Reproducibility is one of the most basic characteristics of modern scientific research. Yet, it so turns out that in our own beloved discipline of System Identification this very aspect is often neglected or ignored. How many times have you seen papers at conferences, in journals, or while doing reviews, in which algorithms are tested on datasets or time series, that are not publically available ? How many times have you tried to achieve similar (i.e. reproduce) results on your own datasets, maybe with the same method, or maybe with your own, but for reasons unknown up to this date, failed to do so ? How many times have you tried to obtain datasets from an author, who seems to have disappeared from the earth after having published his work ?
This is all over now! We should do something about reproducibility in system identification, and as a matter of fact, we can. This is what this talk is about.
DAISY is an interactive DAtabase for Identification of SYstems, which can be found on the World Wide Web at the URL:
In this talk, we will argue how DAISY will contribute to achieve reproducibility of research results in system identification and modelling, how some of its datasets may evolve in time into real benchmarks, how DAISY will stimulate collaboration between researchers active in system identification and how it (she?) will be instrumental in establishing comparisons of concepts, methods and algorithms.
DAISY's central objects are datasets, which, once submitted, undergo a moderate review procedure and, when accepted, are publically available on the Internet. We also allow for programs (e.g. in Matlab) that generate data.

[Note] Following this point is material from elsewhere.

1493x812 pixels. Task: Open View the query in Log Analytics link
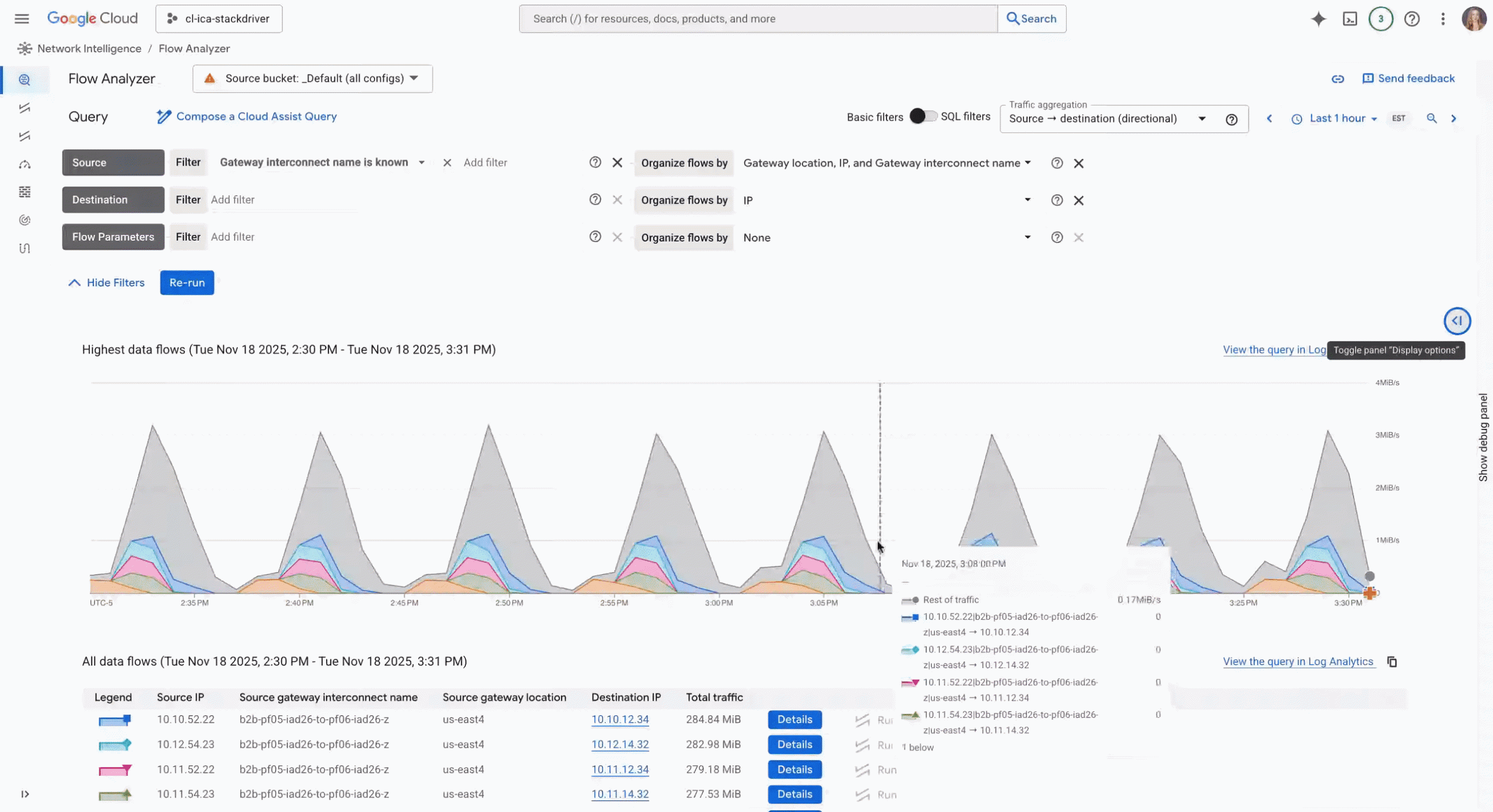1299,661
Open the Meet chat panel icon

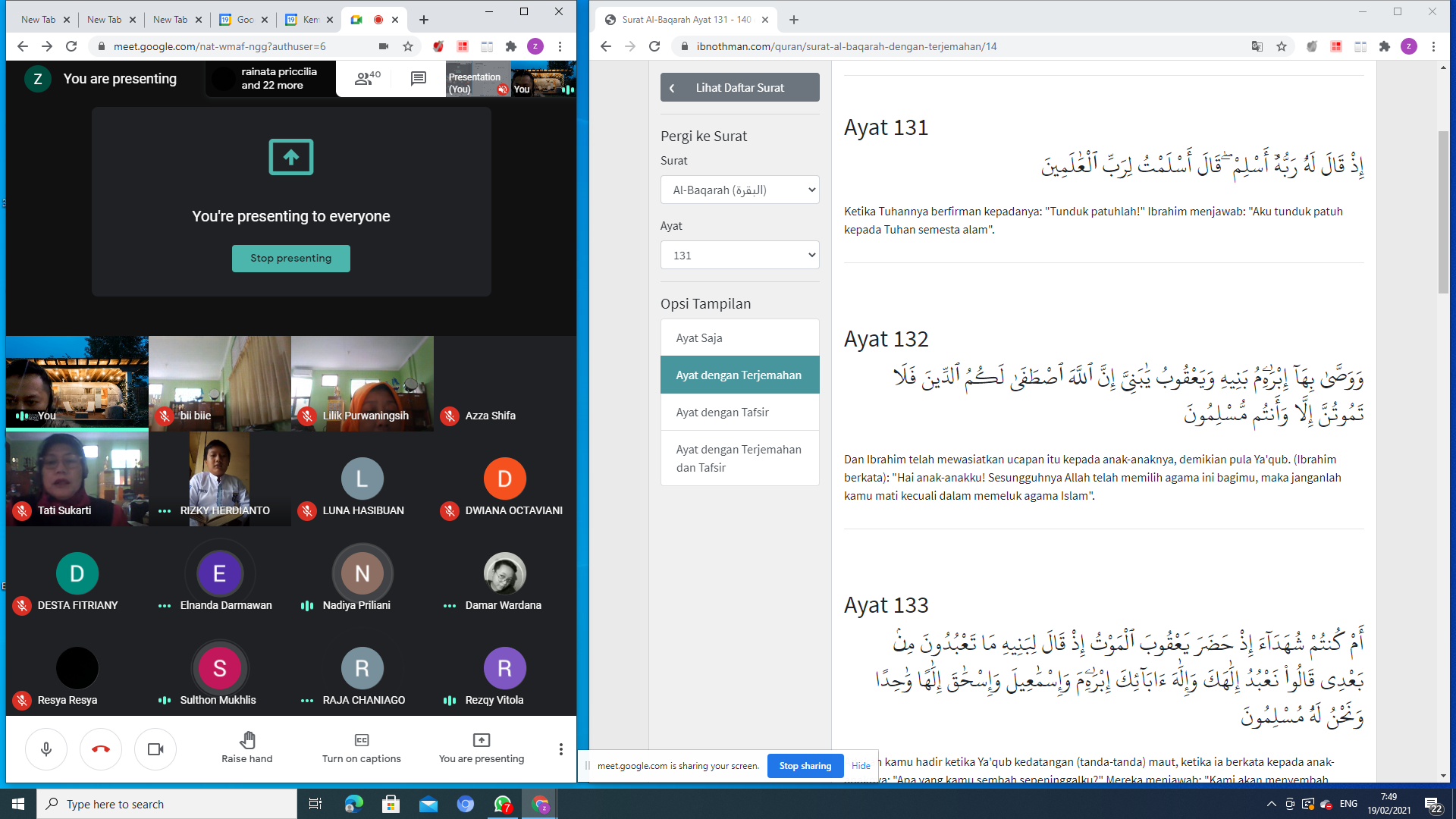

Whether you work on prediction error methods, subspace identification, structured total least squares, maximum likelihood, time or frequency domain or adaptive identification, nonlinear, neural or fuzzy system identification, etc., DAISY will provide you with the right dataset to illustrate your method. Another approach lies in the fact that datasets are grouped according to their application domain (e.g. process industry, biomedical, econometric, etc.). One can therefore assess the potential succes of one's preferred method over all these different datasets and disciplines !
We will describe the organisation of DAISY, its usage and submission procedures and give some examples. DAISY also contains an extensive bibliography of books on system identification and provides hyperlinks to existing commercial or non-commercial software packages as well as hyperlinks to similar sites or to professional people and organisations that do system identification for a living.
If technology permits, we'll give a live demonstration.